Wednesday, August 08, 2012

Vulgarity in the Kitchen.


Yesterday’s post on ‘Caviare to the Vulgar’ got me thinking about other vulgar acts in the kitchen. I give you a few opinions from cookery books of the past, and leave you to decide whether the authors intend their usage of ‘vulgar’ to mean ‘of or about the ‘ordinary, common, uneducated, or ignorant’, or about ‘lacking in refinement or good taste.’ Or perhaps, in some eyes, the two are synonymous?

Steaks: The next best steaks are those cut from the middle of a Rump, that has been killed at least four days in moderate weather – much longer in cold weahter, - when they can be cut about six inches long, four inches wide, and half an inch thick: do not beat them, which vulgar trick breaks the cells in which the Gravy of the meat is contained, and it becomes dry and tasteless.
Cook’s Oracle, (1836) by William Kitchiner.

To fry bacon in a frying pan is the most wasteful way it can be dressed, and is now considered to be both vulgar and discreditable.
Gentility and economy combined, being cookery confectionary and pickling, to which are added the best methods of preserving fruits and the art of sugar boiling (1850) by George Read

[On the garnishing of trifles] … garnish with a few light sprigs of flowers of fine colours, or a few bits of very clear currant-jelly stuck into snow-white whip, or a sprinkling of Harlequin-comfits. This last we consider vulgar, but it is still in frequent use.
The Cook and Housewife's Manual (1847), by Christian Isobel Johnstone

[On the closing of pies] Fill, cover, wet the edges, and close them neatly. There is no occasion to pinch them, it is vulgar; smooth and ornament them well; put them into a quick oven.
As raised pies are difficult for the beginner, small ones ought to be first attempted, and made larger as knowledge is attained. Never make them of pieces of paste: the method is slovenly, and the pies are vulgar.

As our recipe for the day, I think we need a simple, elegant dish after all that vulgarity, don’t we?

Delicious Pudding.
The farina of potatoes, or potato starch, is said to make an elegant pudding. The following are the ingredients: To one quart of boiled milk, add, gradually, as in making mush, a quarter of a pound of potato flour, well pulverized, a quarter of a pound of sugar, and a little butter; when cold add three eggs, and bake half an hour. When well prepared, and properly cooked, it is delicious eating.
American Farmer (1825)

Quotation for the Day.

N.B If your Butcher sends Steaks which are not Tender, we do not insist that you should object to let him be Beaten.
Cook’s Oracle, (1836) by William Kitchiner.

7 comments:

Anonymous said...

If cooking bacon in a frying pan is vulgar, pray tell how are we to cook it?
Sandra

The Old Foodie said...

I think the genteel way was to grill (broil) it :)
I admit that when it comes to cooking bacon, I am vulgar. And you?

Allhailthe Bluewhaleshit said...

I am so offaly pleased to be vulgar :)

Mizz Harpy said...

Augghh! I grew up eating vulgar bacon! I must have been reformed and refined somewhere along the way because I oven fry it now but only because it avoids the mess caused by pan frying.

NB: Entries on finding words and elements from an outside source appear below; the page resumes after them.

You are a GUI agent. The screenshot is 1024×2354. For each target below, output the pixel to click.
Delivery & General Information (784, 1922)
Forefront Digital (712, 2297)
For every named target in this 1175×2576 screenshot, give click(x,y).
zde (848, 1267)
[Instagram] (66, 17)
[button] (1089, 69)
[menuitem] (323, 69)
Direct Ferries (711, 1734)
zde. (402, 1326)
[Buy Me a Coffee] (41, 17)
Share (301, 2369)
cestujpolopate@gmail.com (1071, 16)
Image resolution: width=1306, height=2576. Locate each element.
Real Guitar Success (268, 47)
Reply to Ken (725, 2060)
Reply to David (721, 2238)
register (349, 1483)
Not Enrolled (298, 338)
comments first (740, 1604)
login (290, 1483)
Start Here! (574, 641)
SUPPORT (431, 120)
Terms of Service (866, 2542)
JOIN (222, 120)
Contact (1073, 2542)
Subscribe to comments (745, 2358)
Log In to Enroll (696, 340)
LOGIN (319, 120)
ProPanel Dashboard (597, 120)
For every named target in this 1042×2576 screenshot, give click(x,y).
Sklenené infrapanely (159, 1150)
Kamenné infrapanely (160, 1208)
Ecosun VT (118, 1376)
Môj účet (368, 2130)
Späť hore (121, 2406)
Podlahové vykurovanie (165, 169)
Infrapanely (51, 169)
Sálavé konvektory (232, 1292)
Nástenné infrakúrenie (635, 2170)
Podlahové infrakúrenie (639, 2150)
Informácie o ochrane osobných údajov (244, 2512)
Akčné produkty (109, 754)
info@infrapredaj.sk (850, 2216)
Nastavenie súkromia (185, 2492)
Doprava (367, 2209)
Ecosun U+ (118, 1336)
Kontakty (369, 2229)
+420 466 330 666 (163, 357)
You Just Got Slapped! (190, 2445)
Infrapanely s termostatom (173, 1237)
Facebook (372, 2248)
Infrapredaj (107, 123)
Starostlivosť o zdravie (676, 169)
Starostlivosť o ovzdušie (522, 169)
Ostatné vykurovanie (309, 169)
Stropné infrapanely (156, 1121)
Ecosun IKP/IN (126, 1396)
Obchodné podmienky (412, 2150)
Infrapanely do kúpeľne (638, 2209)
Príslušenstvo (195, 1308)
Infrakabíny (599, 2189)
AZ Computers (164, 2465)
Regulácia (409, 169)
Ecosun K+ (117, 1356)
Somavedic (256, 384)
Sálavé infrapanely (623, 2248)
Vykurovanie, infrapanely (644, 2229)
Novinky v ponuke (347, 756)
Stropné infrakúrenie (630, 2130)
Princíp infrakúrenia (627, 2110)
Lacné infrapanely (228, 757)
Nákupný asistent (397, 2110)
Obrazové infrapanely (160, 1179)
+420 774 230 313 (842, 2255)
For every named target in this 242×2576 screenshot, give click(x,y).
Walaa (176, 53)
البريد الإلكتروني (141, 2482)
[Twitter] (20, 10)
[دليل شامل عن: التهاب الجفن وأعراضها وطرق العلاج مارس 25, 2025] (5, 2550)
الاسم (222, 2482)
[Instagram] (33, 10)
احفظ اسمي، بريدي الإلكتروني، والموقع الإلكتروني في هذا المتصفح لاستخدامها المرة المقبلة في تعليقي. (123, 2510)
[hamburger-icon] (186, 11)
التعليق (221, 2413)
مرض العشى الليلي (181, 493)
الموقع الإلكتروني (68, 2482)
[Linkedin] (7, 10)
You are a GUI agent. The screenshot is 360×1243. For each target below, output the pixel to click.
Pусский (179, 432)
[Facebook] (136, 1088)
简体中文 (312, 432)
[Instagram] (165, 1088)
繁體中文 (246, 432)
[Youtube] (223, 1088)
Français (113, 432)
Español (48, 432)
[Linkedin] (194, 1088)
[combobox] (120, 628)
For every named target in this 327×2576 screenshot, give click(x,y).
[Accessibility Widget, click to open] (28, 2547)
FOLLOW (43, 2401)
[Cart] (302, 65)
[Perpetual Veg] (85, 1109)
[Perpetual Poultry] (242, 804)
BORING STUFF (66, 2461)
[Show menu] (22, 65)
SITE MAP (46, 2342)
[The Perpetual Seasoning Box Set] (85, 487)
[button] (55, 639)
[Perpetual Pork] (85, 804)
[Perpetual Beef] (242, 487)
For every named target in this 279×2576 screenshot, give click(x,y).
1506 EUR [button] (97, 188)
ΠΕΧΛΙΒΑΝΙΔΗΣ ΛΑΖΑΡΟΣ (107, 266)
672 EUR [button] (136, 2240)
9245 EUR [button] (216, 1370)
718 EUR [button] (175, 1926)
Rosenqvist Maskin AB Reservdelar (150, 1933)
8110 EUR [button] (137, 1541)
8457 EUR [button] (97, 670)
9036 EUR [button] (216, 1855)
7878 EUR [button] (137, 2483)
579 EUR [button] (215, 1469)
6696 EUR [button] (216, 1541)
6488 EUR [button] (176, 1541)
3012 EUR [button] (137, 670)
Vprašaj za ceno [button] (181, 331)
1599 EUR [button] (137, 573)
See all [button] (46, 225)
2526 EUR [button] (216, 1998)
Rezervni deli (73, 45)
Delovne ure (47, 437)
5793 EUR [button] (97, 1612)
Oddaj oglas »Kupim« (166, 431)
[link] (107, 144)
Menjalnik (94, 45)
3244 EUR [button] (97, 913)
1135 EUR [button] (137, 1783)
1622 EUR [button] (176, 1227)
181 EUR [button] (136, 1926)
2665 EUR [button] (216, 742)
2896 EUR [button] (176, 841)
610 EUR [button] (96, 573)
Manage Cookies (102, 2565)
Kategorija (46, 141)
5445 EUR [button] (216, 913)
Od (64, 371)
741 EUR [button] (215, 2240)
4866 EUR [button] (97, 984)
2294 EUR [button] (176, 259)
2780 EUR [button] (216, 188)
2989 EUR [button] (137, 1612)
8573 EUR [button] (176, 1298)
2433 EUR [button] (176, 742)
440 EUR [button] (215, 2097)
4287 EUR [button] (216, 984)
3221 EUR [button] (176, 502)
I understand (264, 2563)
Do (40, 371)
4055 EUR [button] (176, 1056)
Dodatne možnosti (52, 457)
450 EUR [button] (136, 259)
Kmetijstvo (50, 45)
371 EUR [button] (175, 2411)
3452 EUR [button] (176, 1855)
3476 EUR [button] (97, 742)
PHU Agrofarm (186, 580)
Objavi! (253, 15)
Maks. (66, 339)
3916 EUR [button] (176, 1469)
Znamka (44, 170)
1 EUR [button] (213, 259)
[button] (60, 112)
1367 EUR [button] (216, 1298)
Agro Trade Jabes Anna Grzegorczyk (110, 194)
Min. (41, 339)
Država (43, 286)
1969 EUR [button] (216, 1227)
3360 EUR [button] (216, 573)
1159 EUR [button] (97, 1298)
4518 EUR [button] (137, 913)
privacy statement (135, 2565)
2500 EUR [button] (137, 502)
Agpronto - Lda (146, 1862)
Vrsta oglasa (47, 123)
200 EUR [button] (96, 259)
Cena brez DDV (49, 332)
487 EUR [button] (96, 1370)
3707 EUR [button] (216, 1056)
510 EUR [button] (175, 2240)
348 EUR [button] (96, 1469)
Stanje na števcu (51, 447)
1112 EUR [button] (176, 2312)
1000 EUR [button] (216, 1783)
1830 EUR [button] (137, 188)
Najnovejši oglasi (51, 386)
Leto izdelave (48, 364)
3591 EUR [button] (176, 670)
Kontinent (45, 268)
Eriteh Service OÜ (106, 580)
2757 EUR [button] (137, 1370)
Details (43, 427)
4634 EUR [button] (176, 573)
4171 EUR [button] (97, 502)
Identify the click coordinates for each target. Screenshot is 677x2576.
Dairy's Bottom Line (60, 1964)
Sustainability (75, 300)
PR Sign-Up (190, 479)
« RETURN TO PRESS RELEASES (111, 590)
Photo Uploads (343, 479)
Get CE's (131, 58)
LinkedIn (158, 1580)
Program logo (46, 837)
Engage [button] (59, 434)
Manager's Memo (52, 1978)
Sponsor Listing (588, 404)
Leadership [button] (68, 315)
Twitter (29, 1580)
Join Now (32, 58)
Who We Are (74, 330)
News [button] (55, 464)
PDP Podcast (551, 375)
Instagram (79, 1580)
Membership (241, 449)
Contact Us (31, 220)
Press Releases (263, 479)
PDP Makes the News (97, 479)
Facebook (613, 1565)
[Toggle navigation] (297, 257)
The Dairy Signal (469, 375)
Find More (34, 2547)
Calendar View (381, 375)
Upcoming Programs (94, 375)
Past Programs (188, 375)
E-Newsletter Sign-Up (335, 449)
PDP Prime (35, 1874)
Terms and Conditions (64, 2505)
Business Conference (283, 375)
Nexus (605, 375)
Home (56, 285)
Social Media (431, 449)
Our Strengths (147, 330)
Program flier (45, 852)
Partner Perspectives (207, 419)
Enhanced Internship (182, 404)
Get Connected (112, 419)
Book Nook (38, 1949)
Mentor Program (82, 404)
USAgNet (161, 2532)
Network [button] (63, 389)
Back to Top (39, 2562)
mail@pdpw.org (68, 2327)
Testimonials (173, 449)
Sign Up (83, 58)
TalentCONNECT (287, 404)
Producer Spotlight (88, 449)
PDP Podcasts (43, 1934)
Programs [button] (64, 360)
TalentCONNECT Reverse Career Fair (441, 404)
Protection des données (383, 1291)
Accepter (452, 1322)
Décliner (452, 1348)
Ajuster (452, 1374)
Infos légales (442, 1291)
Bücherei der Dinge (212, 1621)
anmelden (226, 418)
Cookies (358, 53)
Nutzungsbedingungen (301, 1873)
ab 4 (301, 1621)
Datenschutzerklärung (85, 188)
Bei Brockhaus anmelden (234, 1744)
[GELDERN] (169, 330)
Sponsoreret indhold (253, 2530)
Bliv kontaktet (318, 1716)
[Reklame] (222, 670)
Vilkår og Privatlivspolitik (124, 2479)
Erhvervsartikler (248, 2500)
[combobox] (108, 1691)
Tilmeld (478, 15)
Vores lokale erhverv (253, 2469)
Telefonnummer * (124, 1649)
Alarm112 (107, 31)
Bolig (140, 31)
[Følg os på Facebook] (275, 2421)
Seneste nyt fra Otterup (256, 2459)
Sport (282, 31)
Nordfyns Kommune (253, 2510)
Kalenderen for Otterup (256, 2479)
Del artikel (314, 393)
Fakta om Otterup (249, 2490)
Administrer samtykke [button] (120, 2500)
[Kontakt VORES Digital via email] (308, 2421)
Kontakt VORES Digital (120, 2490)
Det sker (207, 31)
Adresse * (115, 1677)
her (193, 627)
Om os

The potato pudding looks good. Thanks for posting.

The Old Foodie said...

I think there are a lot of us vulgar bacon cooks out there. oven-cooking sounds like a good idea.

Dale said...

Harlequin comfits: I have a hunch that this was about the time comfits based around seeds lost the seed and became just brightly coloured sugar and starch balls like modern Hundreds and Thousands.
Or maybe it was a product like modern Dutch vruchtenhagel, which is coloured and fruit-flavoured sugar sprinkles.

Comfits based round seeds are still in use in the Netherlands, where they are called muisjes, because they look like mouse droppings. Love the Dutch sense of humour.

The Old Foodie said...

Hello Dale, i think you may be right about the seedless comfits. I love the idea of " mouse droppings" - thanks so much for sharing!